I found this one day while rummaging around a used bookstore. Reading it I could hear that inimitable voice saying the words in the back of my head. Here’s an example from “Cowboy Angel Blues:”

meanwhile back in texas – beautiful texas – Freud paces back & forth – struggling with his boot & trying to finish his Vermouth – “fraid you got the wrong idea Mr. Clap – if i was you, i’d give in & go chop those trees down for my mother – after all, there’s a little mother in all of us” “yes but i mean why do you think i do it? why do you think i intentionally set fire to my bed everytime she asks me to cut down those trees? why?” “yes – well – Mr. Clap – perhaps it is the womb calling-you know – perhaps when you were a little boy, you heard a tree falling & the sound of it went WOOOOM & now as you are older – everytime you hear that sound – in one form or another of course – you just want to – oh shall we say – light it up?” “yes that seems logical- thank you very much – i feel to go chop those trees down no” ah but remember son – a tree falling in the forest without any sound has nobody to hear it!”…

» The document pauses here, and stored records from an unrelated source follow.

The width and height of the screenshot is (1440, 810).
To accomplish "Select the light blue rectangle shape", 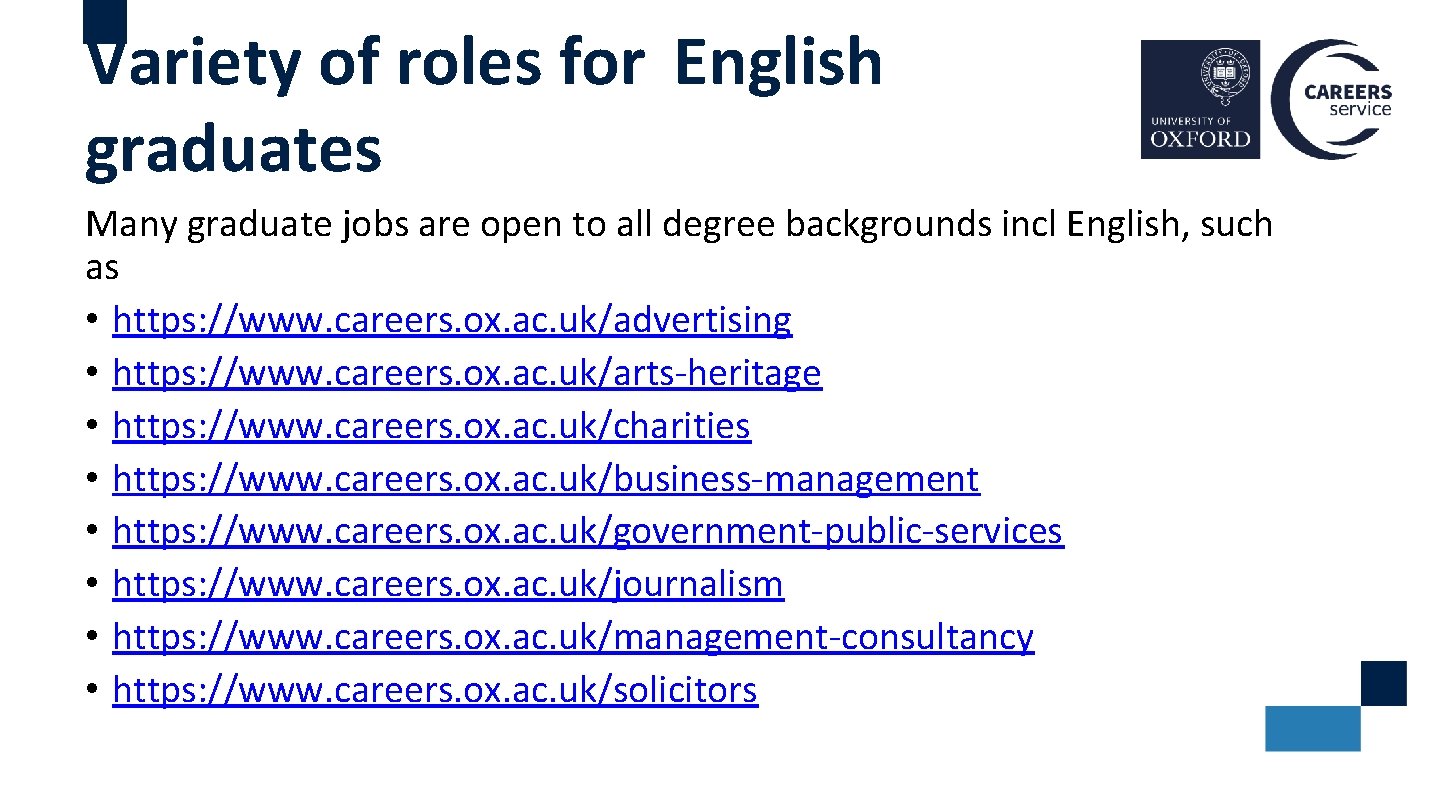I will click(1312, 728).
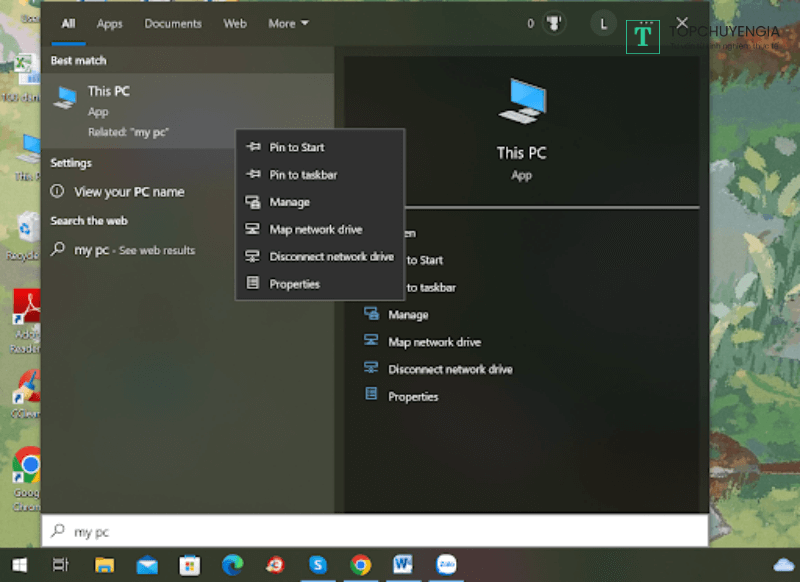Launch Microsoft Edge from the taskbar
This screenshot has width=800, height=582.
[x=232, y=565]
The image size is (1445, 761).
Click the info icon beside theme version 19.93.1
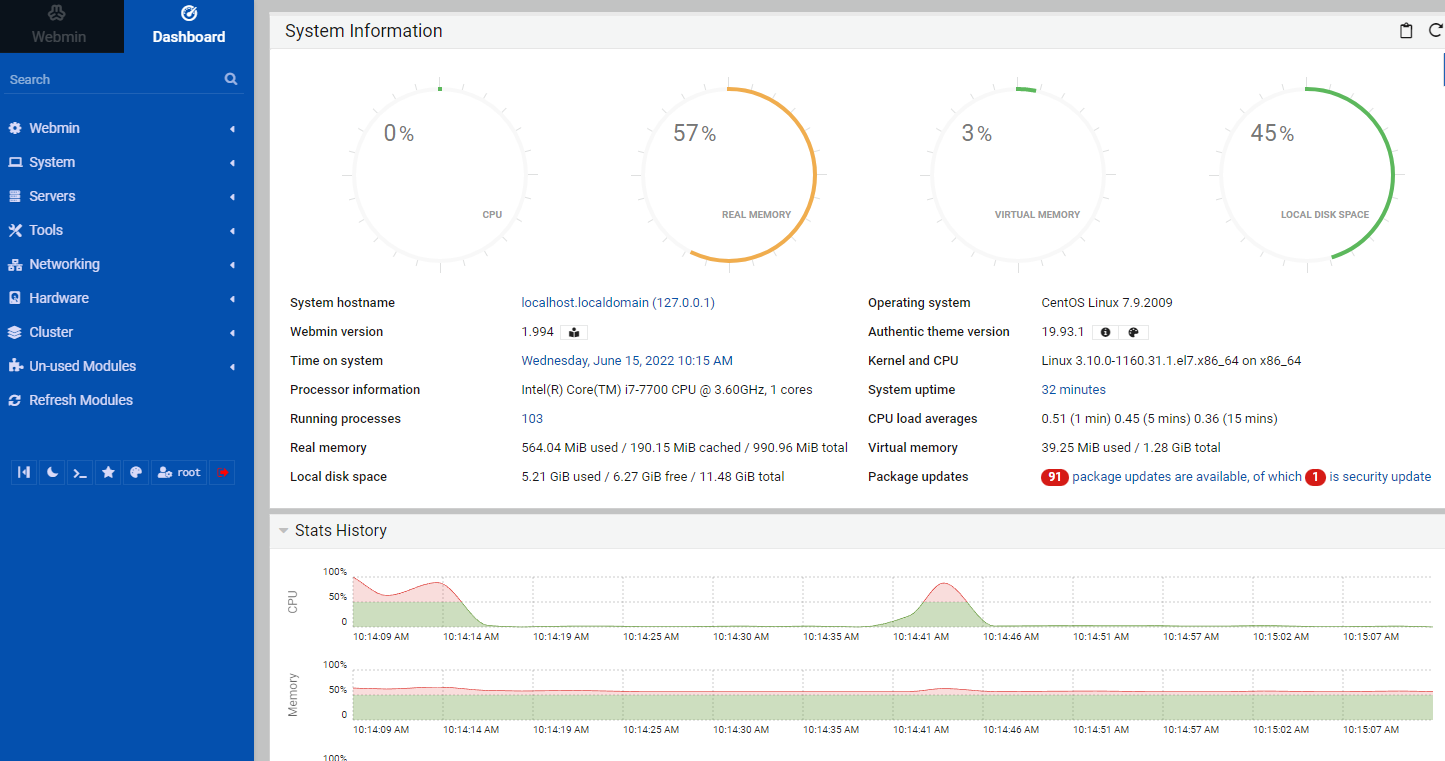tap(1105, 332)
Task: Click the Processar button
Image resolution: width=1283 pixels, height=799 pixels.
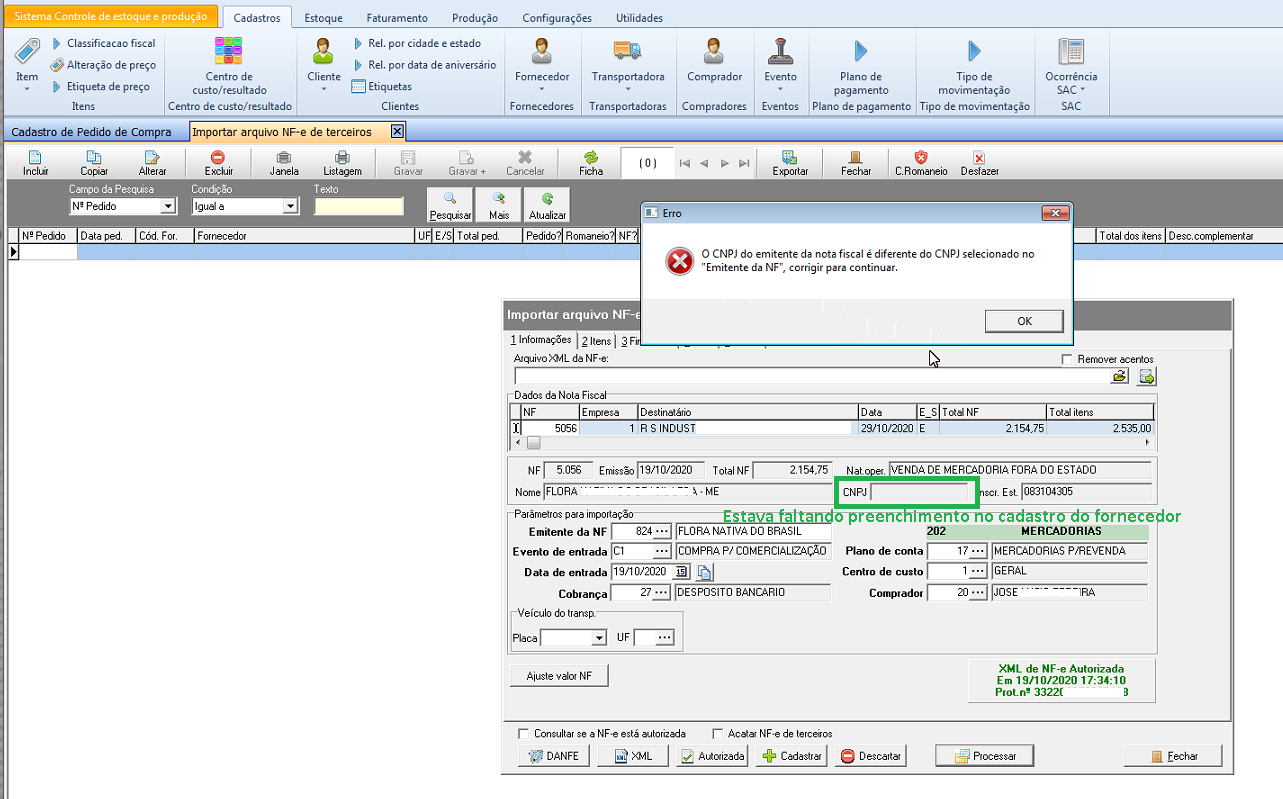Action: pos(984,756)
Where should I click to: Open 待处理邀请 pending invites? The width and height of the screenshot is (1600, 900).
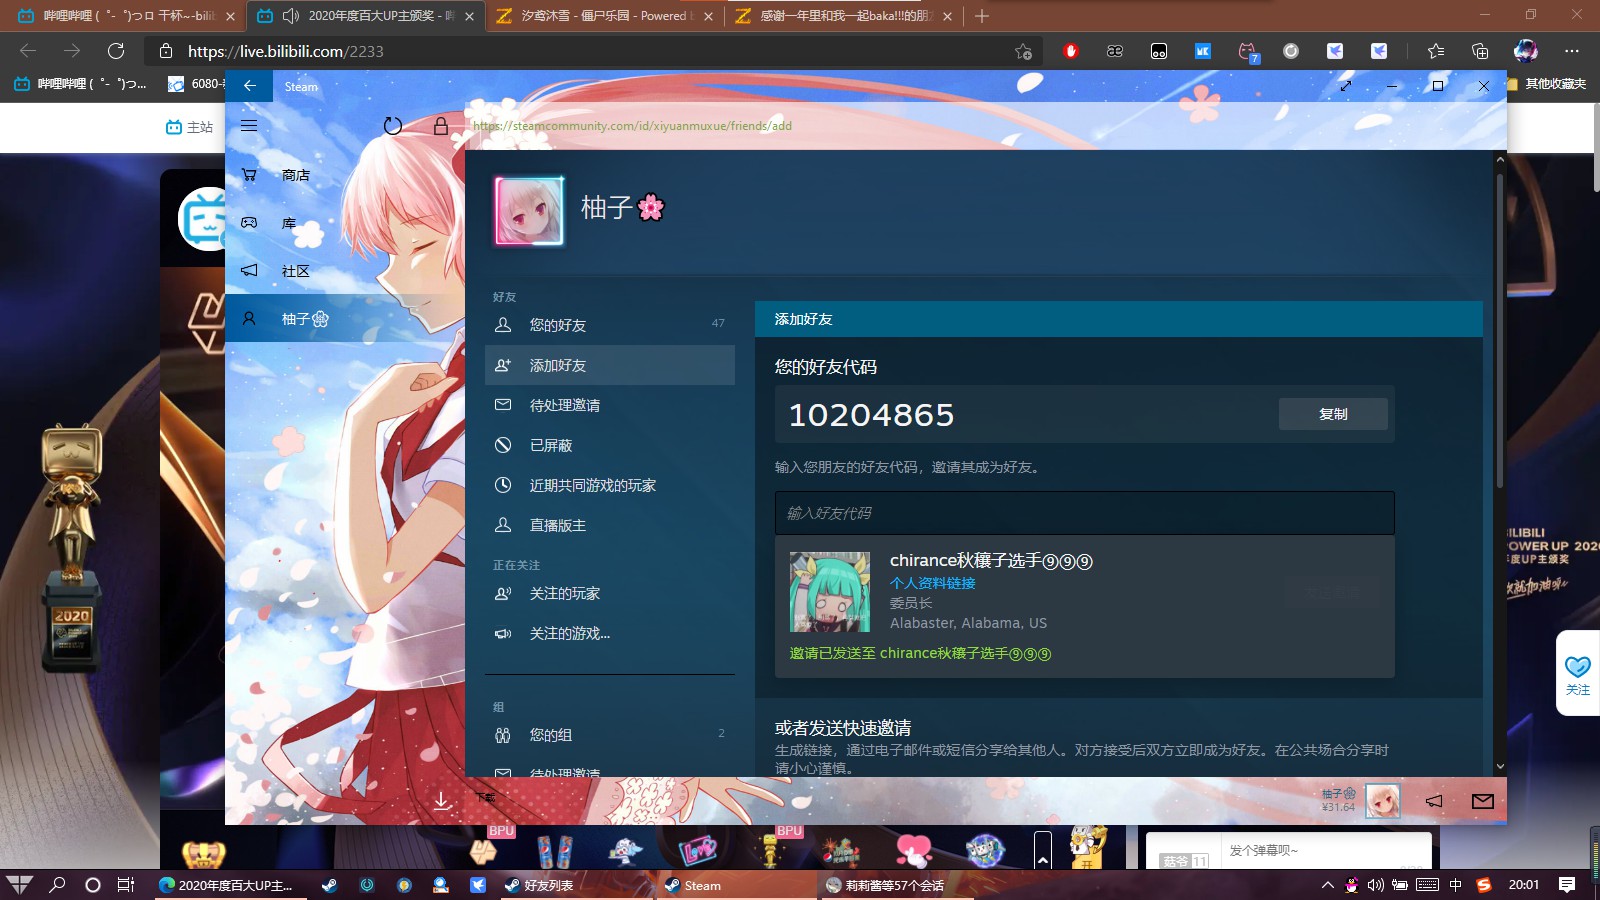click(565, 405)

The poem goes on from there. Typing it, I had only intended to put down a few lines, but had a hard time stopping.



I think this book shows thoughts that are, as are his lyrics, mockingly funny, sad, bitter, sometimes profound and always open to interpretation. Of course, that interpretive quality may be his bane. Dylan is quoted in this Reuters article (link thanks to Maud) saying, “I was sick of the way my lyrics had been extrapolated, their meanings subverted into polemic and that I had been anointed as the Big Bubba of Rebellion…” Ah, the price of greatness.



It seems that The Rake knows about Tarantula too, and he points out this article in Newsweek with an excerpt of the memoir.



Tarantula is out of print, but it looks like it’s widely available on the web.



Read widely, think well, and write often.